Whatever you call it, I didn't think that unsafely publishing a reference to an immutable object could ever be useful. But according to this answer, it can. (The example given there is a primitive value, but the same principle could apply to reference values.)

Answer 1

I've read your question a couple of times and still have some issues understating it. I will just try to augment the other answer - which is in fact correct. final in Java is all about re-orderings (or happens-before as you call it).

First this is guaranteed by the JLS, see Final Field Semantics. In the example you can see that a single final field is guaranteed to be correctly seen by other threads, while the other is not. The JLS is correct, but under the current implementation a single field to be final would be enough - read further.

Every single write to a final field inside a constructor is followed by two memory barriers - StoreStore and LoadStore (thus the name of happens-before); because the store to a final field will happen before read to the same field - guaranteed via memory barriers.

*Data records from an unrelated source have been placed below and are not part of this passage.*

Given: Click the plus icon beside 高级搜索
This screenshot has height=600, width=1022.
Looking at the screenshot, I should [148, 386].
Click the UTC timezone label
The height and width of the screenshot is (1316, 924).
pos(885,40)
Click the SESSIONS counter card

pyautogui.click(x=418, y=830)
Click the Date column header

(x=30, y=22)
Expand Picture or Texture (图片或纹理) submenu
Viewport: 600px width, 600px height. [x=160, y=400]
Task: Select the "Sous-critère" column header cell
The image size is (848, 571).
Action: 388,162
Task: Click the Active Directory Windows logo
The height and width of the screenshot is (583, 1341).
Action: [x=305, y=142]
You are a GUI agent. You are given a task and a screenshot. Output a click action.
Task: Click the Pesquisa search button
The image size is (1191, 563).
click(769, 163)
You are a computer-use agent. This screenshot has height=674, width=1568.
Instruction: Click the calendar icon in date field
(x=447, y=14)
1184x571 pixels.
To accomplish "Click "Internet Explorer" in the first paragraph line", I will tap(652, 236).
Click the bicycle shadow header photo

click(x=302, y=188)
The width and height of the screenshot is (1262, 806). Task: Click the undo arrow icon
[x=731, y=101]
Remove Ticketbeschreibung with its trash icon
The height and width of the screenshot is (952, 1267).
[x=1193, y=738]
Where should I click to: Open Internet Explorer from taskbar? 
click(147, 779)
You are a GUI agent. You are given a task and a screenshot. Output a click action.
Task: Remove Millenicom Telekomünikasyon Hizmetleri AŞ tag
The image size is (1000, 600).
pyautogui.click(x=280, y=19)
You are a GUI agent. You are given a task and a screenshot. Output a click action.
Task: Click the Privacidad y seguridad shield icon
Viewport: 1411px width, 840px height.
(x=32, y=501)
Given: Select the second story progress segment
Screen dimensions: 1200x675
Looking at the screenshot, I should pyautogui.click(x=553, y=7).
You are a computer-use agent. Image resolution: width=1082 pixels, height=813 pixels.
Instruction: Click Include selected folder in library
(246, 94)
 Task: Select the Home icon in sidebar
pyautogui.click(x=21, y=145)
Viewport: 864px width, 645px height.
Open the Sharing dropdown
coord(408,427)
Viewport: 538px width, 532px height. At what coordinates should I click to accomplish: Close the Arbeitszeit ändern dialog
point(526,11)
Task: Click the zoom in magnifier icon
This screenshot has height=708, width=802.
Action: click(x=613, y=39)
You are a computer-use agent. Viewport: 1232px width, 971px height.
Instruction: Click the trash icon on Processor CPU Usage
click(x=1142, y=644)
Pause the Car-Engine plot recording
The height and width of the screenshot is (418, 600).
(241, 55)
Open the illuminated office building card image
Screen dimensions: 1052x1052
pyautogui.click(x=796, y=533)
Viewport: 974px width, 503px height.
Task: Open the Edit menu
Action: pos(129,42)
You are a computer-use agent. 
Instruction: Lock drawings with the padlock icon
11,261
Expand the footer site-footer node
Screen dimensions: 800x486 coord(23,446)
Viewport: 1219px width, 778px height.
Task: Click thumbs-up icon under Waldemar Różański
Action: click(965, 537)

But the current implementation does not do that - meaning that the memory barriers do not happen after every single write to a final - they happen at the end of the constructor, see this. You will see this line that is important:

 _exits.insert_mem_bar(Op_MemBarRelease, alloc_with_final());

Op_MemBarRelease being the actual LoadStore|StoreStore barrier, thus under the current implementation it is enough to have a single field to be final for all others to be safely published as well. But, of course, do that at your own risk.

volatile in this context would not make publication enough - since it would simply not introduce the necessary barriers, you can read a bit more here.

Note that the reference publishing is not a concern, simply because the JLS says: Writes to and reads of references are always atomic, regardless of whether they are implemented as 32-bit or 64-bit values..

Answer 2

But the reference to the object itself must be published in a thread safe manner. If the reference is published safely, then the visibility guarantee of final becomes redundant.

The first sentence is wrong; the second is therefore irrelevant. final may be redundant in the presence of other safe publication techniques, like synchronization or volatile. But the point of immutable objects is that they're inherently thread-safe, meaning they'll be seen in a consistent state regardless of how the reference is published. So you don't need those other techniques in the first place, at least as far as safe publication is concerned.

EDIT: OP correctly points out that there's some ambiguity around the term "safe publication". In this context I'm referring to consistency of the object's internal state. The issue of visibility as it affects the reference is, in my opinion, a valid but separate concern.